Windows can only install updates while shutting down, for some reason.
That information is out-dated. Hotpatching was introduced in Windows 11 24H2
Doesn't Linux require Kernel updates quite often though? Pretty sure those require a reboot.
P.S While not relevant to home users, windows nowadays be fully patched without rebooting for 2 out of 3 updates. You do have to pay for it with extra licenses though. I assume Linux also can be hot patched in a similar way (but maybe for free?) but normally it's not.
I can't get over how Linux updates seem to use so much more bandwidth, though. Several GB of updates every few days...
interesting, I only get to spend a some megabytes updating debian.
What distro is that?
Ubuntu mostly, EndeavourOS doesn't seem to have as much, but I don't update it as often either so it's not an easy comparison. Ubuntu seems to have new libraries or whatever every other day.
What the hell is being updated on your rig?
Just use Slackware then.
Idk man, I have to not update my arch for like a month to get ~10gb of updates.
With the latest windows 11 update they broke the shutdown feature
One can still shutdown, but it requires going into the spooky, scary terminal.
h o w
Some PM: "it's Patch Tuesday, we must push the monthly update or the users will revolt, push it at exactly 10:00!"
"But we didn't finish the tests!"
PM: "Push. It. Right. Now."
That's what it used to be. They managed to sort out their updates. Windows updates system is pretty good now. The issue is what's included in those updates, like all the AI bloat. But that's a different issue.
Forced updates are only an issue on corporate machines now, because it's your IT guy pushing them and setting deadlines to update.
Also, Linux updates can completely break your system. Not often, but it can happen.
Yeaaahhhh, i'm a disagree with this one a little.
It goes like that until the update changes the kernel version and breaks a video driver. I mean, it's a lot rarer than it used to be, but our arcade box at work just got hit with it.

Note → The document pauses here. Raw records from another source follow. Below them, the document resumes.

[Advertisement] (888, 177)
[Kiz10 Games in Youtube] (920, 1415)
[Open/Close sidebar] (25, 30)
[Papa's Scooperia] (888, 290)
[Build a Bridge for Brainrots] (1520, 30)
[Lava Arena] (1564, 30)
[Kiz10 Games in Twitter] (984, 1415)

Windows usual fail mode (which is often) is update won't process so it wastes an hour of your time a bunch of times and either justs starts working or requires you to dig into it and either run it manually, or clear up some cache.
Windows not booting into a gui on an update is pretty rare.
Homie, if a kernel update breaks something you can just boot back into the older kernel from grub. It literally only takes the time to reboot the computer.
Until you roll back and shits broken now because the new kernel was a requirement on other shit that was in the update.
For my own shit, I'm running nixos, so when I roll back, every app that just got updated rolls back, perfect recovery, but that doesn't work for most.
As far as the pop-os that broke the other day, I'm more than capable of depsolving and fixing it, but it's not ideal.
I still can't get over the fact that there's just no way to prevent Windows 11 home edition from ever rebooting automatically.
My (very barebones) linux desktop has no way to ask me, it's been removed.
Thatβs some Crowdstrike.
unattended-upgrades
Yes, but be sure to exclude certain services on servers and monitor the remaining pending upgrades.